Pragmatic Libertarian
Premium Member
not to sound sarcastic but i notice many people often don't notice many things going on in the world these days, even though education is everywhere. no offense.
I'll counter with my observation that I see many people noticing changes which are due not to change
in the world around them, but rather change within the person, causing a change in perception.
 

hexler

Member
I also do believe that there are more immature man than women. I see the reason in a non-education. They are just growing up, without any principles. Women have a different startposition; creation has made them to give birth, that means more responsibility.
Many mothers treat their sons like princes. They are allowed to do everything, they get no borders. We should not wonder when there is violence against women. When they were children they experienced that THEY are the leaders.
 

Me Myself

Back to my username
I also do believe that there are more immature man than women. I see the reason in a non-education. They are just growing up, without any principles. Women have a different startposition; creation has made them to give birth, that means more responsibility.
Many mothers treat their sons like princes. They are allowed to do everything, they get no borders. We should not wonder when there is violence against women. When they were children they experienced that THEY are the leaders.

I honestly find it funny peoe talking about violence against women as if it were sometng new, when we have way less violence against women than in the past. On the other hand, violence against men is is highest, as always.

No one "has no principles" by the way.
 

Aquitaine

Well-Known Member
but it's a mans world for the most part still, even if women are rising up more and more. men have more responsibilty.

Hmm, I'm inclined to disagree. Where I'm from, Women are taking up pretty-much equal responsibility; female "breadwinners" etc.

If anything, that's the way it should be: 50/50 responsibility between Males and Females.

It is not a Males' place to have a disproportionate amount of responsibility and rights.
It is not a Females' place to have a disproportionate amount of responsibility and rights.
 

Me Myself

Back to my username
Men definetely do not have more responsabilities.

While I may be wrong, I understand women still do most domestic work beyond their paid job.

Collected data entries

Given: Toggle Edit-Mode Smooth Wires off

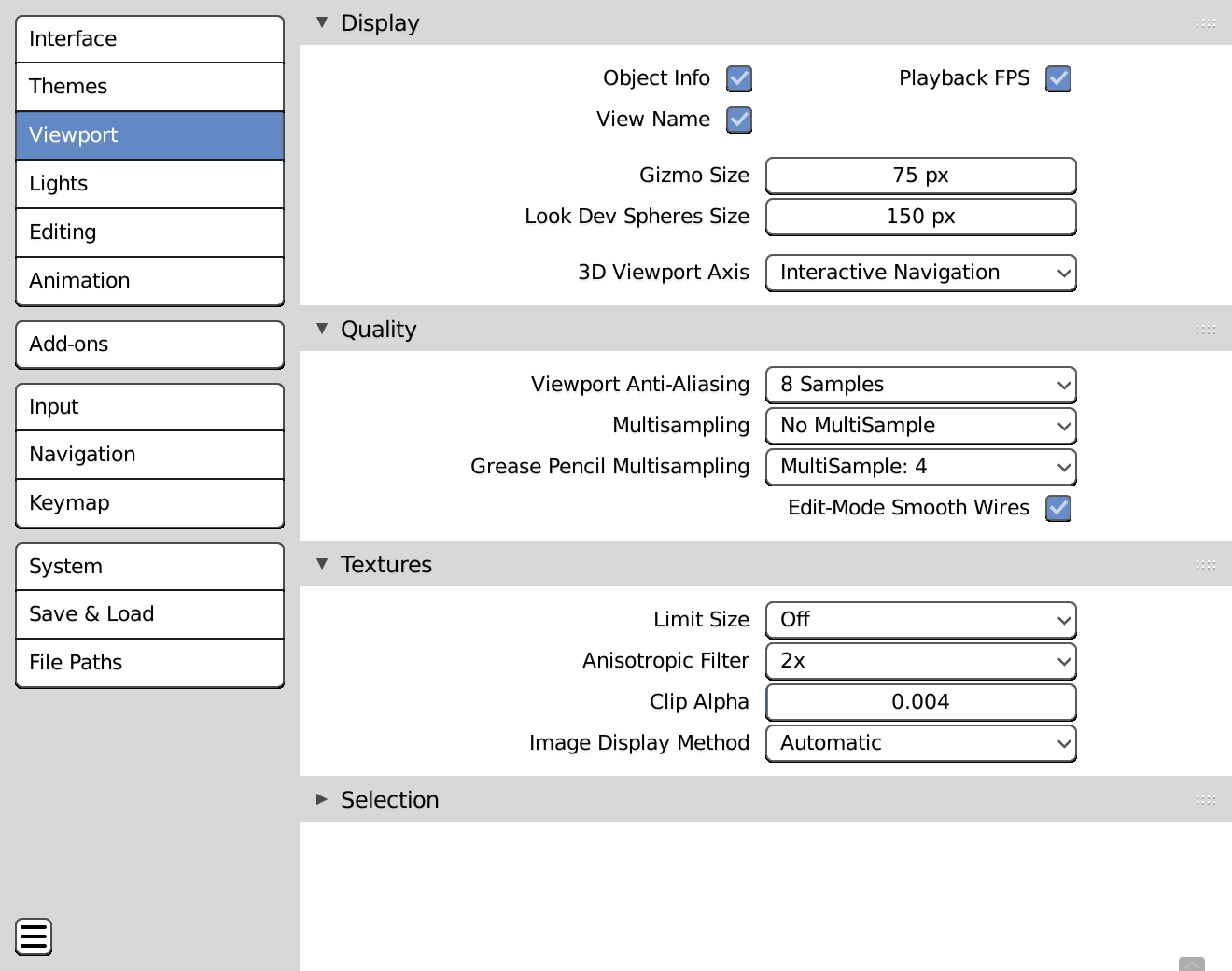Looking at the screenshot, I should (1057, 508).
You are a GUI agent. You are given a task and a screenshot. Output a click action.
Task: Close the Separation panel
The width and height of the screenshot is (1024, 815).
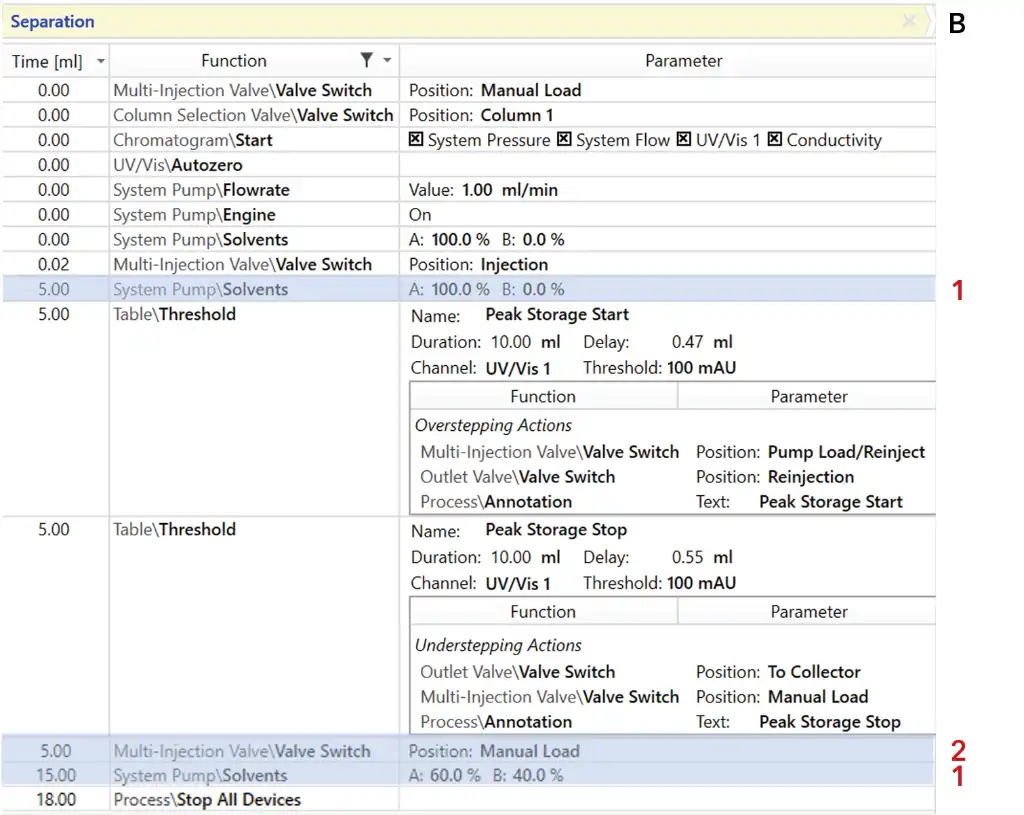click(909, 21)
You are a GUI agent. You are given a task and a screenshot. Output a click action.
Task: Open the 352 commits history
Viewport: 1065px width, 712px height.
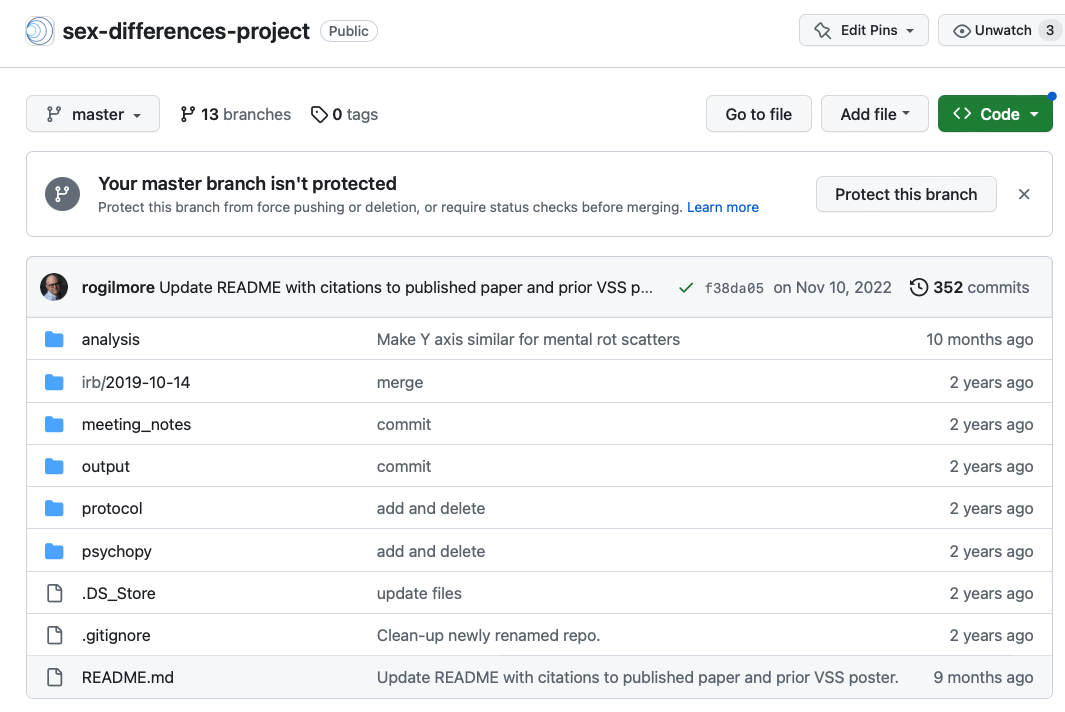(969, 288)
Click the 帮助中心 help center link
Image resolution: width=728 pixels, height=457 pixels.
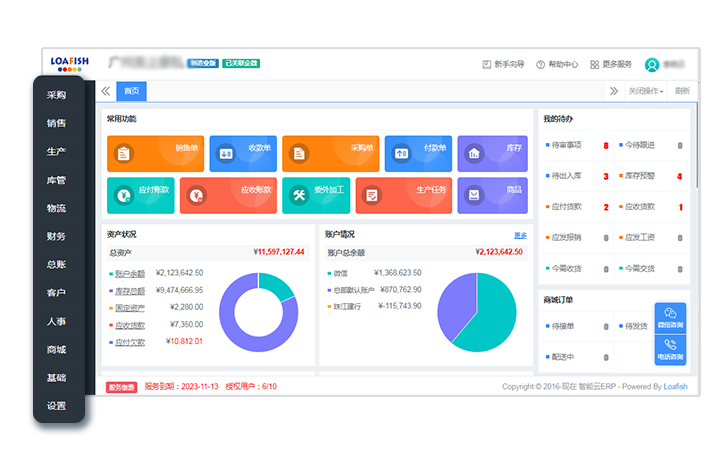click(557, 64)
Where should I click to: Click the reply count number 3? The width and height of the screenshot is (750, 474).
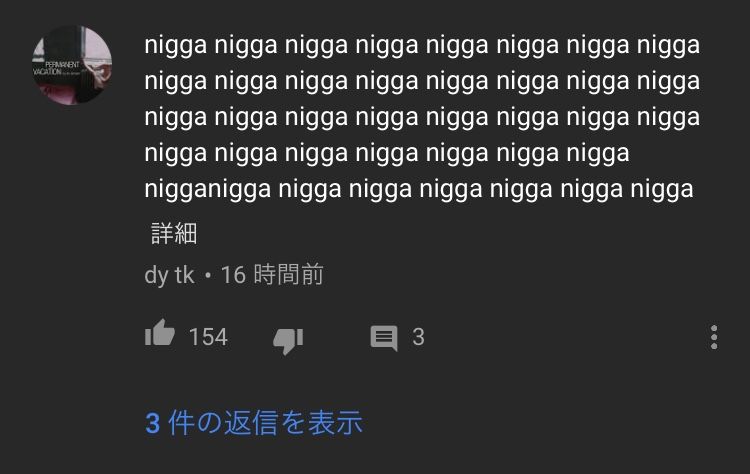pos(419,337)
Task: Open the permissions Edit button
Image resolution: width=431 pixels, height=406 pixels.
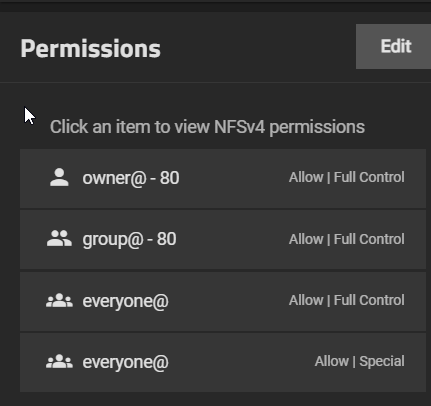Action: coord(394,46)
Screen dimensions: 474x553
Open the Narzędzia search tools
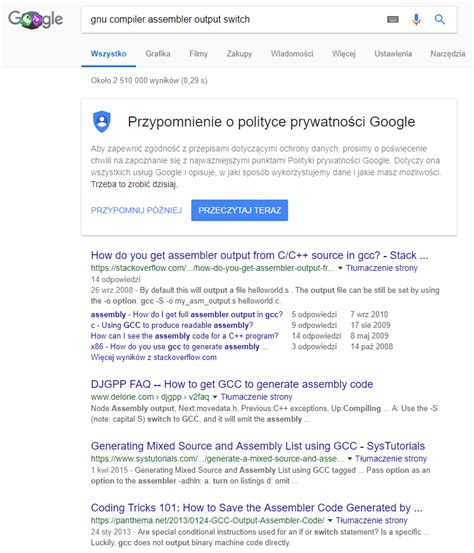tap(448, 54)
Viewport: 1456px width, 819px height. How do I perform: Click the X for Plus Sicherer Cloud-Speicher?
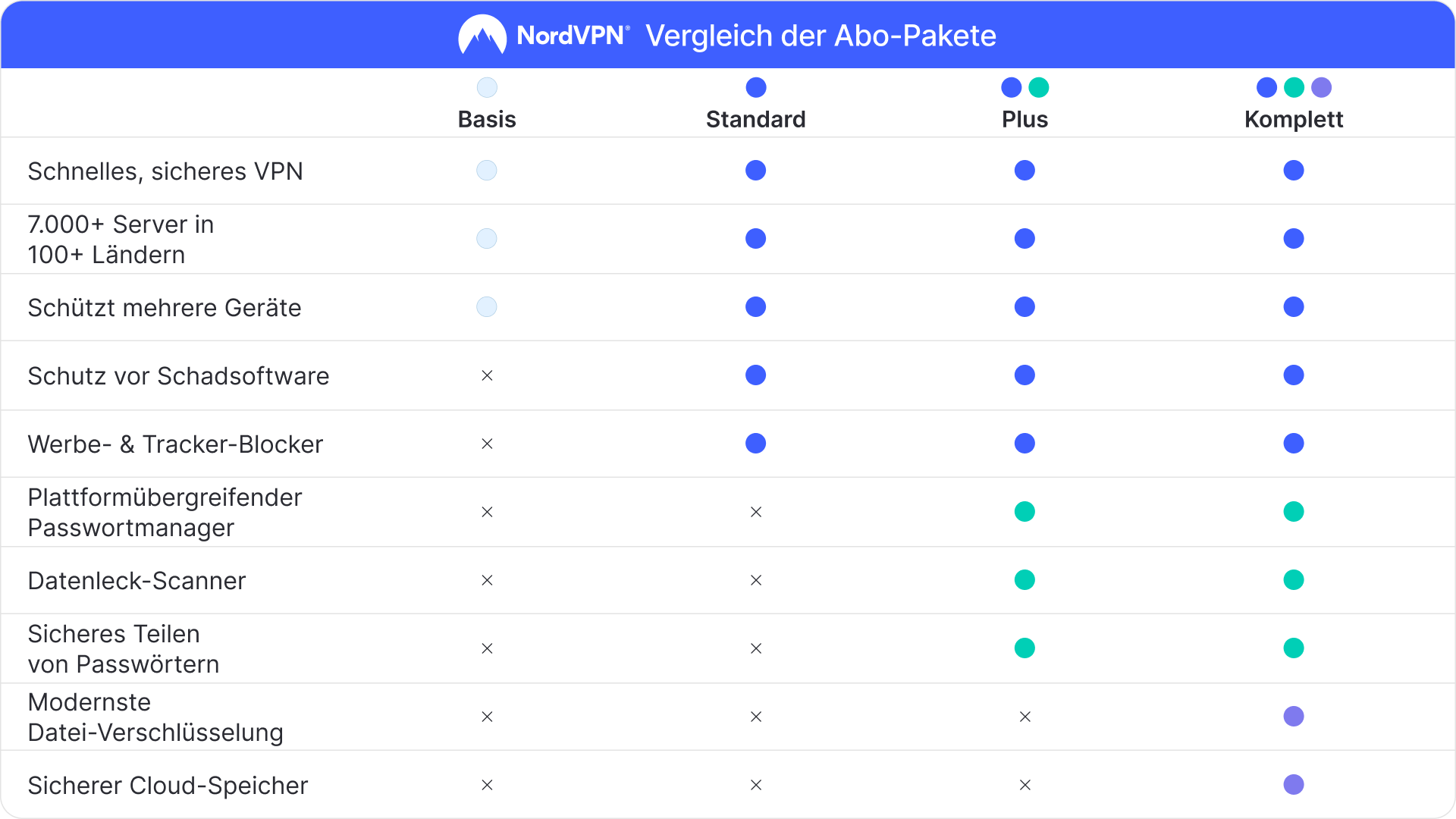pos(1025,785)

## [EXERCISE A]
In the forum discussion about men, women, and responsibility, how does Aquitaine say responsibility should be divided between males and females?
## [EXERCISE B]
Write the next part of the forum discussion about men, women, and responsibility, picking up after its final sentence.

## [RESULT A]
It should be split 50/50 between males and females.

## [RESULT B]
That said, I was listening the other day some feminists talking about it the interesting perspective of this being a lot in part that even if the woman tries not to do it for a day and the husband asks to do it, she still is thinking about it and is worried about the husband doing it wrong, so she ends up getting stressed up about it and wanting to do it herself anyways.

An interesting example also is when the husband says hell go to buy all e stuff, but he asks e list of what to buy. If something is not in the list, it is still seen as her responsibility. Tis is because they are still percieved as to be the ones knowing what is or is not in the kitchen, which foods are needed, the ones taking the role of nutritionists in the family so to say, etc.
 

lewisnotmiller

Grand Hat
Staff member
Premium Member
but it's a mans world for the most part still, even if women are rising up more and more. men have more responsibilty.

You might have to indicate what you mean by 'responsibility'. Looking at my own personal situation purely as an example, I'd suggest that I have typically had more responsibility and expectation around being the breadwinner, so to speak (mostly due to earning capacity), whereas my wife definitely take more overall responsibility.
 

Mycroft

Ministry of Serendipity
perhaps it depends on where you live, but for the most part i come across grown men (some are old men) who seem to care about teen age things (i.e. how cool or tough they are) more so than taking care of their family, financial state, jobs, house, community, themself, etc.
i find it odd that so many adult males these years are still going through a rebelious stage in their life still, and have been for years. especially in this day in age, what hasn't been done by now? why be so concerned (or obsessed) with trying to prove something or be something you are not as an adult male these years?


It is how people are conditioned by society. Things such as how men are portrayed in action films and other media have had a big influence on how the male generally acts and thinks.